TikTok, which has sued to overturn the law, said the Justice Department has made factual errors in the case. The department’s lawyers said last month that the app poses a national security risk by allowing the Chinese government to collect the data of Americans and covertly manipulate what content they see.
TikTok said on Thursday it is undisputed that the app’s content recommendation engine and user data are stored in the U.S. on cloud servers operated by Oracle and that content moderation decisions that affect U.S. users are made in the U.S.
Signed by President Joe Biden on April 24, the law gives ByteDance until Jan. 19 to sell TikTok or face a ban. The White House says it wants to see Chinese-based ownership ended on national security grounds, but not a ban on TikTok.
The appeals court will hold oral arguments on the legal challenge on Sept. 16, putting the issue of TikTok’s fate into the final weeks of the Nov. 5 presidential election.
Republican presidential candidate Donald Trump has joined TikTok and said in June he would never support a TikTok ban.
Vice President Kamala Harris, the Democratic presidential candidate, joined TikTok in July and leaned in to social media as part of her campaign strategy.

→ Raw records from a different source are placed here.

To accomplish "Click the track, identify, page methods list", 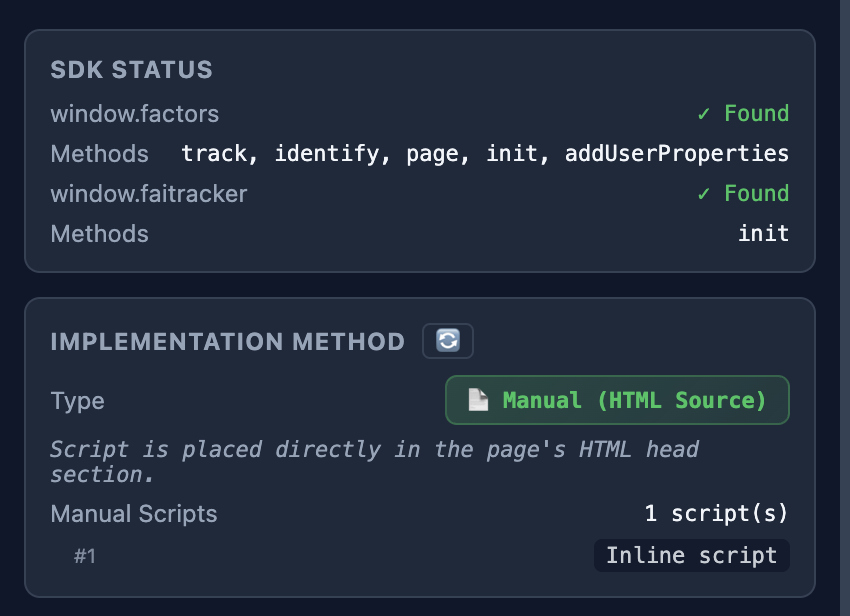I will [x=485, y=154].
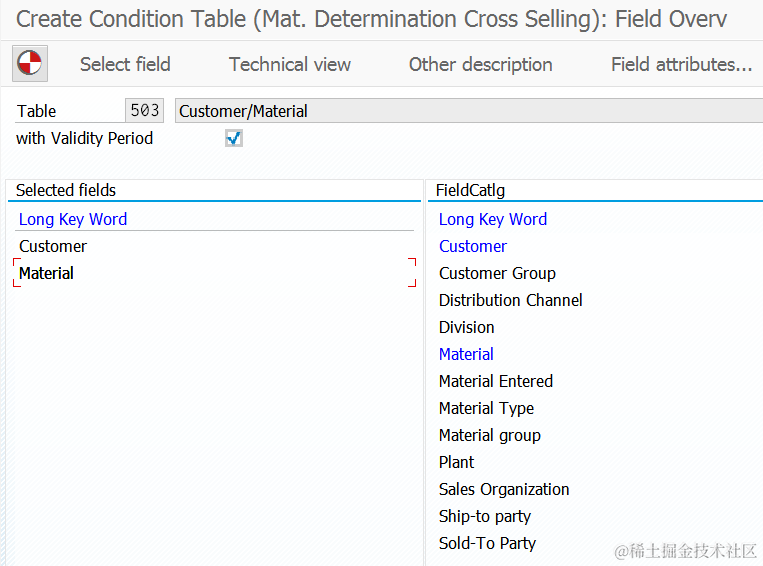Click Plant in the field catalog
The height and width of the screenshot is (566, 763).
(456, 462)
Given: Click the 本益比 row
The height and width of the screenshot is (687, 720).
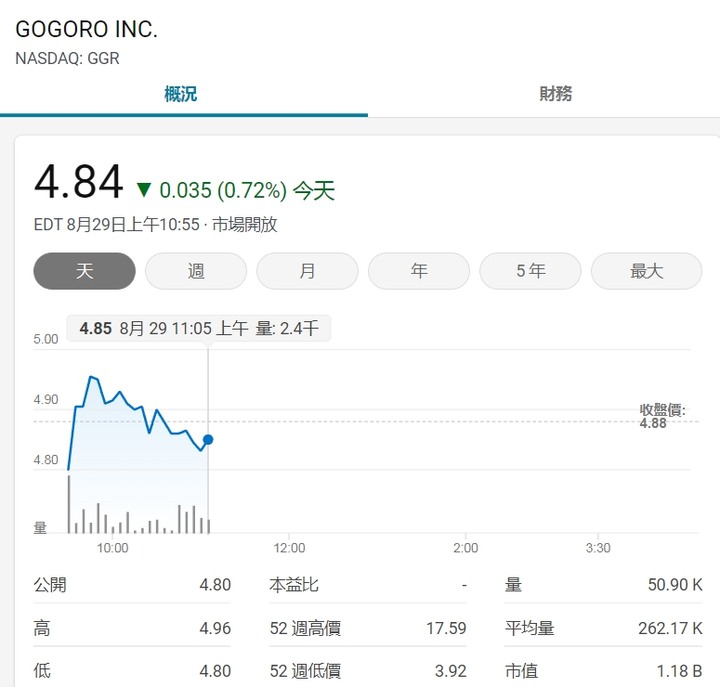Looking at the screenshot, I should pyautogui.click(x=368, y=585).
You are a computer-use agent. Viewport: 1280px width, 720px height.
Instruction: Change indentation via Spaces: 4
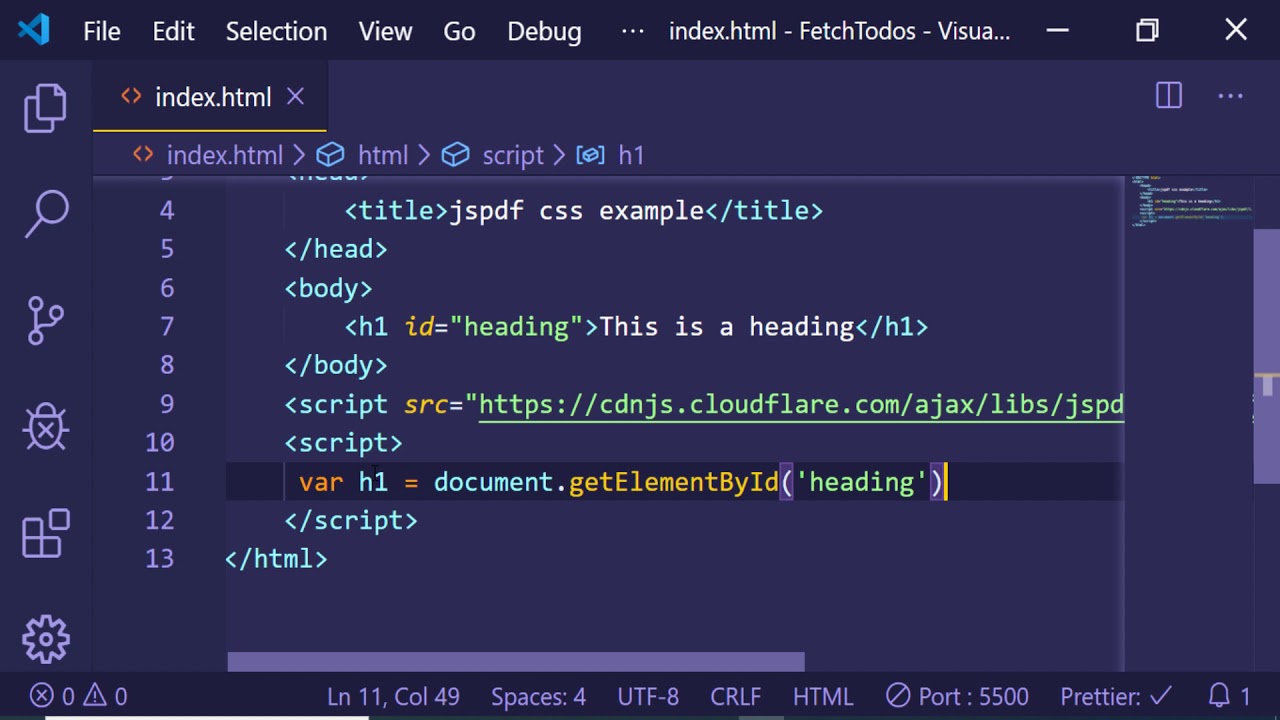[x=538, y=696]
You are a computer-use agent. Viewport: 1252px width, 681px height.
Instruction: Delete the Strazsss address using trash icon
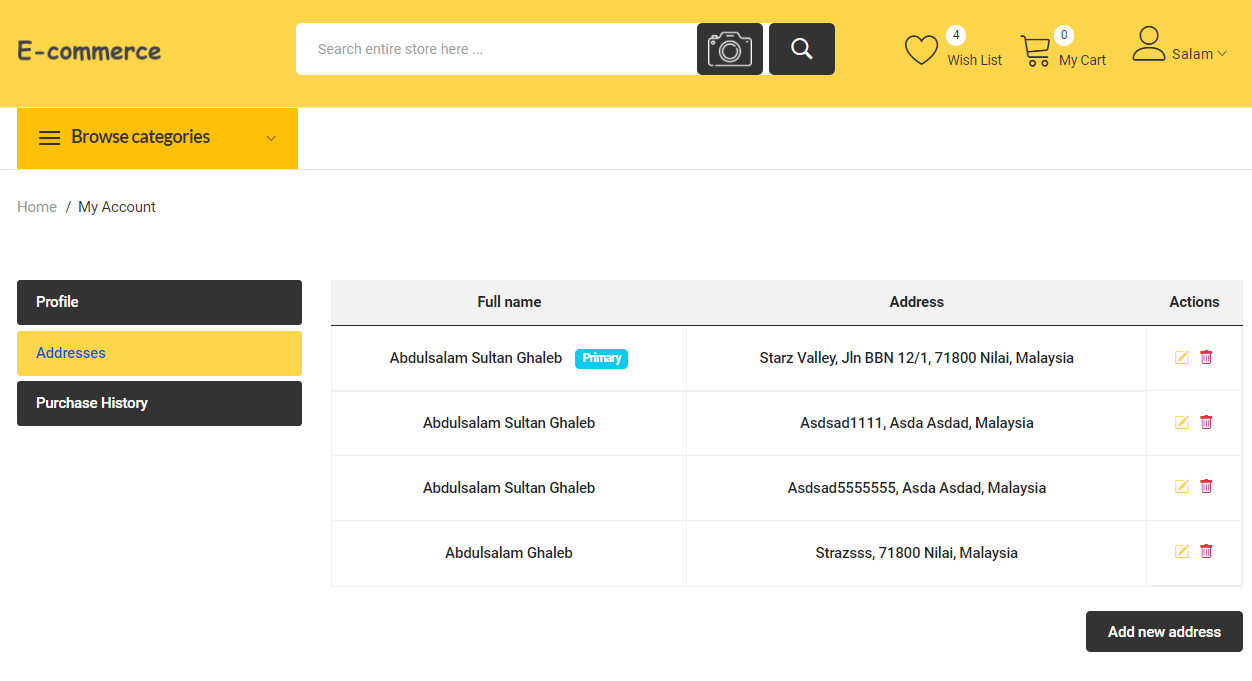point(1206,551)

TikTok argued on Thursday that the law would strip the company of its free-speech rights, arguing against the Justice Department’s claim that the short video app’s content curation decisions are “the speech of a foreigner” and not protected by the U.S. Constitution.
“By the government’s logic, a U.S. newspaper that republishes the content of a foreign publication – Reuters, for example – would lack constitutional protection,” the company said.
The law prohibits app stores like Apple, and Alphabet’s Google, from offering TikTok and bars internet hosting services from supporting TikTok unless it is divested by ByteDance.
Driven by worries among U.S. lawmakers that China could access data on Americans or spy on them with the app, Congress overwhelmingly passed the measure just weeks after it was introduced.